Powerful Multilingual AI Model

Mistral AI has unveiled Mistral Large 2 (ML2), a 123-billion-parameter large language model that claims to rival top models from OpenAI, Anthropic, and Meta in performance while using significantly fewer resources 5. ML2 boasts a 128,000 token context window, support for dozens of languages, and over 80 coding languages 3. According to Mistral's benchmarks, ML2 achieves an 84% score on the Massive Multitask Language Understanding (MMLU) test, approaching the performance of GPT-4 and Claude 3.5 Sonnet 5. Notably, ML2's smaller size compared to competitors allows for higher throughput and easier deployment on single servers with multiple GPUs, making it an attractive option for commercial applications 5. The model is available through Mistral's platform "la Plateforme" and Microsoft Azure, with a research license for non-commercial use 3 2.

Llama 3.1

Open AI Powerhouse

Meta has unveiled Llama 3.1, a series of open-source AI models that represent a significant advancement in the field of artificial intelligence.
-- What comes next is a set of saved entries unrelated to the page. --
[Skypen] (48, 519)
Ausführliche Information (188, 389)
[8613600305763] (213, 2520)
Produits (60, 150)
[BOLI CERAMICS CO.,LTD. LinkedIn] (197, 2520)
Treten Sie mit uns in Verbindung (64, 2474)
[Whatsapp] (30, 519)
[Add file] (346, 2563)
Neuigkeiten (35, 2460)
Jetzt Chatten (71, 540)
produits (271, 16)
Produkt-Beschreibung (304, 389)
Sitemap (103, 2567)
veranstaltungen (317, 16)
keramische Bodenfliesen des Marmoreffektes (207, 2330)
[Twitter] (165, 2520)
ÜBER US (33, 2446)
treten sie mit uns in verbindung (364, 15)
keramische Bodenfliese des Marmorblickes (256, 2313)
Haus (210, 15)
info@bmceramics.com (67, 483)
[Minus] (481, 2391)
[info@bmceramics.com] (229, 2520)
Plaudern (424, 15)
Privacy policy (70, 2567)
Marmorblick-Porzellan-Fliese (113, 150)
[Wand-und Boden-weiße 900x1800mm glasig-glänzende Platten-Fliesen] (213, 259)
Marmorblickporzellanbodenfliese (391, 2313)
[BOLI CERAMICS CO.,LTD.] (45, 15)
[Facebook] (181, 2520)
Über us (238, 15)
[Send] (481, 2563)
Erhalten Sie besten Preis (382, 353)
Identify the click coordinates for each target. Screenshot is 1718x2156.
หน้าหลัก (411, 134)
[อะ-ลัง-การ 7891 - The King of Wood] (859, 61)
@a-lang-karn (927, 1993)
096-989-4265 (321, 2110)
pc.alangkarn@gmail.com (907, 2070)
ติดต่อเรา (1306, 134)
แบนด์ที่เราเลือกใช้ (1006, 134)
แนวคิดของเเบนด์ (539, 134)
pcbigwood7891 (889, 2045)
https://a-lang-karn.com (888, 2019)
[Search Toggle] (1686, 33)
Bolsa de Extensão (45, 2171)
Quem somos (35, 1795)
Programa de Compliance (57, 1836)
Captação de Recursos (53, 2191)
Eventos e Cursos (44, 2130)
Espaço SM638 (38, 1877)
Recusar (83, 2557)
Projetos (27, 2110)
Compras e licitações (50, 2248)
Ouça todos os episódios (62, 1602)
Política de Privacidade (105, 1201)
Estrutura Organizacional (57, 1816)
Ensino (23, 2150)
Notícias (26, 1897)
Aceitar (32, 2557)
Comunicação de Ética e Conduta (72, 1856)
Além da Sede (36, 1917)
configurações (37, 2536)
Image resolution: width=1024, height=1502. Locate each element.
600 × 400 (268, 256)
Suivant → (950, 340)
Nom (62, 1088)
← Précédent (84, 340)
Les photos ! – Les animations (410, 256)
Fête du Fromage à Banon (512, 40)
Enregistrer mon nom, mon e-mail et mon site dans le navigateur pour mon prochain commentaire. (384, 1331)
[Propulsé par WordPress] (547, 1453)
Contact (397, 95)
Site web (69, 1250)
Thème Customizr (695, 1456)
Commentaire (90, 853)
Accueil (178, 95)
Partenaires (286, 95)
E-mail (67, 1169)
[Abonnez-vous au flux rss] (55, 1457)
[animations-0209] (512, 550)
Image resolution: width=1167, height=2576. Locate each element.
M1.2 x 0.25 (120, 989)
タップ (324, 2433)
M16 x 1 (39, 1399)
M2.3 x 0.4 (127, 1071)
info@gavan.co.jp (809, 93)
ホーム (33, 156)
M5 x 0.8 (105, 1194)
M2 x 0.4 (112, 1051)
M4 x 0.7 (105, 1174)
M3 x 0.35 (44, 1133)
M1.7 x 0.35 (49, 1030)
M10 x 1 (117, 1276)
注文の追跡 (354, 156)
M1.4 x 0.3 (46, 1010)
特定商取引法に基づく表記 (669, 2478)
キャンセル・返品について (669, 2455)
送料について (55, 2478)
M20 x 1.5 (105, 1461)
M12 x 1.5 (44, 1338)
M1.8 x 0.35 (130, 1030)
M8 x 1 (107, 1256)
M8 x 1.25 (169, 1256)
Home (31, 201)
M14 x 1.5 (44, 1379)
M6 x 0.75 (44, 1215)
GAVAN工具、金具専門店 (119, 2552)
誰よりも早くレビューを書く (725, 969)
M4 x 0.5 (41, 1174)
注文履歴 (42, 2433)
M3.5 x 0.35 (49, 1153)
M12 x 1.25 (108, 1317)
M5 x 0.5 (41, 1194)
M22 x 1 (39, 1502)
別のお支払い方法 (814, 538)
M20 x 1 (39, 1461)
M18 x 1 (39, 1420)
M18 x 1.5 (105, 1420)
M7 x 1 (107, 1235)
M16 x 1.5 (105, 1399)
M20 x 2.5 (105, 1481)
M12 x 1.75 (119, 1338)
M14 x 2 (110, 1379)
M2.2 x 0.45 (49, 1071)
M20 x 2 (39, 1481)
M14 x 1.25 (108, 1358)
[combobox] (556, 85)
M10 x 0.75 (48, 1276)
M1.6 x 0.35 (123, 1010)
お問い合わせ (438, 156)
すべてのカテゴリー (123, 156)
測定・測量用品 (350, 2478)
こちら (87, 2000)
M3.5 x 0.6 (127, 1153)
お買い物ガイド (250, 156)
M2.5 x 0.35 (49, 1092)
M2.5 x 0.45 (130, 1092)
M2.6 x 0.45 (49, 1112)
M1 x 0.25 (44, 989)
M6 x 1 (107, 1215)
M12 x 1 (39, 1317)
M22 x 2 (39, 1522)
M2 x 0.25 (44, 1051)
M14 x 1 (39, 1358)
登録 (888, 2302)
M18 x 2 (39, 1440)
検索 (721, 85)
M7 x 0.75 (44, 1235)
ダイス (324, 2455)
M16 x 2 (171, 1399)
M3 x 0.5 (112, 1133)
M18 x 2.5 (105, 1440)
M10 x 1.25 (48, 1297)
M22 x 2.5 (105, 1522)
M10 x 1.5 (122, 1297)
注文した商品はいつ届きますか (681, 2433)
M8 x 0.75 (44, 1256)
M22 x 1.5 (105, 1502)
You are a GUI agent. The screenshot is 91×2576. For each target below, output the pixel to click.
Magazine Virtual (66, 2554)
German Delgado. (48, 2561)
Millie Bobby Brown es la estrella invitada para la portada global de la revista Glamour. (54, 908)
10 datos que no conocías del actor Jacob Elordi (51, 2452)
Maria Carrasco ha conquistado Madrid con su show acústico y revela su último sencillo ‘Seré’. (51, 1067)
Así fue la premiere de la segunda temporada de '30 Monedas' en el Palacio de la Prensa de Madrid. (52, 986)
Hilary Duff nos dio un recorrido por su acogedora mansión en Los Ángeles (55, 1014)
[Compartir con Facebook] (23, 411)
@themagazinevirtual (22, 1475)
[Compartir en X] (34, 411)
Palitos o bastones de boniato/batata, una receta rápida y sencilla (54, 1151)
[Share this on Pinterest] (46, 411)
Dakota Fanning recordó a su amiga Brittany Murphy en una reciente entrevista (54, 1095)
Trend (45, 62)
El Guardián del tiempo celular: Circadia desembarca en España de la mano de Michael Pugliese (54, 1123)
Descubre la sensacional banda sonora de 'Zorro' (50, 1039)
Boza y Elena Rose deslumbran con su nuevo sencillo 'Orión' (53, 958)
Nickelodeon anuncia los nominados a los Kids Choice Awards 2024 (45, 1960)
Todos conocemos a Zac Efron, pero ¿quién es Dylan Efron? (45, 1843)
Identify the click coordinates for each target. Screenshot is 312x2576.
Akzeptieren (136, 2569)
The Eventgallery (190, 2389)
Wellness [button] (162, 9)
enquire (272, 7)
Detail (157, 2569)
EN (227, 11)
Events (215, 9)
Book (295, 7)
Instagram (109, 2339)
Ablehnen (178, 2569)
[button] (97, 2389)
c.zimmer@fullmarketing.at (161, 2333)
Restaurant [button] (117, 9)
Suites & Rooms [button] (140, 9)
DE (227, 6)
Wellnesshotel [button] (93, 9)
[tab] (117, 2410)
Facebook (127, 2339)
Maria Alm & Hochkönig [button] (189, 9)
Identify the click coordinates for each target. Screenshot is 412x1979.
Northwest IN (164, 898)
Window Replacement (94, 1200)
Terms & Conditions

The flagship model, Llama 3.1 405B, boasts 405 billion parameters and is touted as the world's largest and most capable openly available foundation model 1 3. This model, along with updated 8B and 70B versions, offers improved capabilities in general knowledge, reasoning, tool use, and multilingual translation 5. Trained on over 15 trillion tokens using 16,000 Nvidia H100 GPUs, Llama 3.1 aims to compete with leading closed-source models like GPT-4 and Claude 3.5 Sonnet [undefined][3](https://www.wired.com/story/meta-ai-llama-3/). Meta's open-source approach allows developers to customize and enhance these models for various applications, potentially accelerating innovation in AI development 4. The release of Llama 3.1 marks a shift towards open-source AI becoming an industry standard, with Meta partnering with cloud providers to make the models widely accessible for enterprise use 4 5.

Mistral Nemo

AI Model Collaboration

Mistral AI and NVIDIA have unveiled Mistral NeMo 12B, a state-of-the-art language model designed for enterprise applications such as chatbots, multilingual tasks, coding, and summarization 1 4. This 12-billion-parameter model boasts a 128K context length, allowing it to process extensive and complex information more coherently and accurately 2 4. Trained on NVIDIA's DGX Cloud AI platform using 3,072 H100 80GB Tensor Core GPUs, Mistral NeMo 12B leverages Mistral AI's expertise in training data and NVIDIA's optimized hardware and software ecosystem 1 4. The model is released under the Apache 2.0 license, supports FP8 data format for efficient inference, and is packaged as an NVIDIA NIM inference microservice for easy deployment 2 4. Designed to fit on memory-efficient accelerators like NVIDIA L40S, GeForce RTX 4090, or RTX 4500 GPUs, Mistral NeMo offers high efficiency, low compute costs, and enhanced security features 3 4.

GPT-4o Mini

Cost-Efficient Multimodal Model

OpenAI has introduced GPT-4o mini, a cost-efficient small model designed to make AI more accessible and affordable. This multimodal model supports text and vision inputs, with a 128K token context window and knowledge up to October 2023 2. GPT-4o mini outperforms GPT-3.5 Turbo on various benchmarks while being more than 60% cheaper, priced at 15 cents per million input tokens and 60 cents per million output tokens 2. The model is now available in the Assistants API, Chat Completions API, and Batch API, with fine-tuning capabilities planned for release 2 4. While OpenAI has not disclosed the exact size of GPT-4o mini, it is reportedly in the same tier as other small AI models like Llama 3 8b, Claude Haiku, and Gemini 1.5 Flash 3.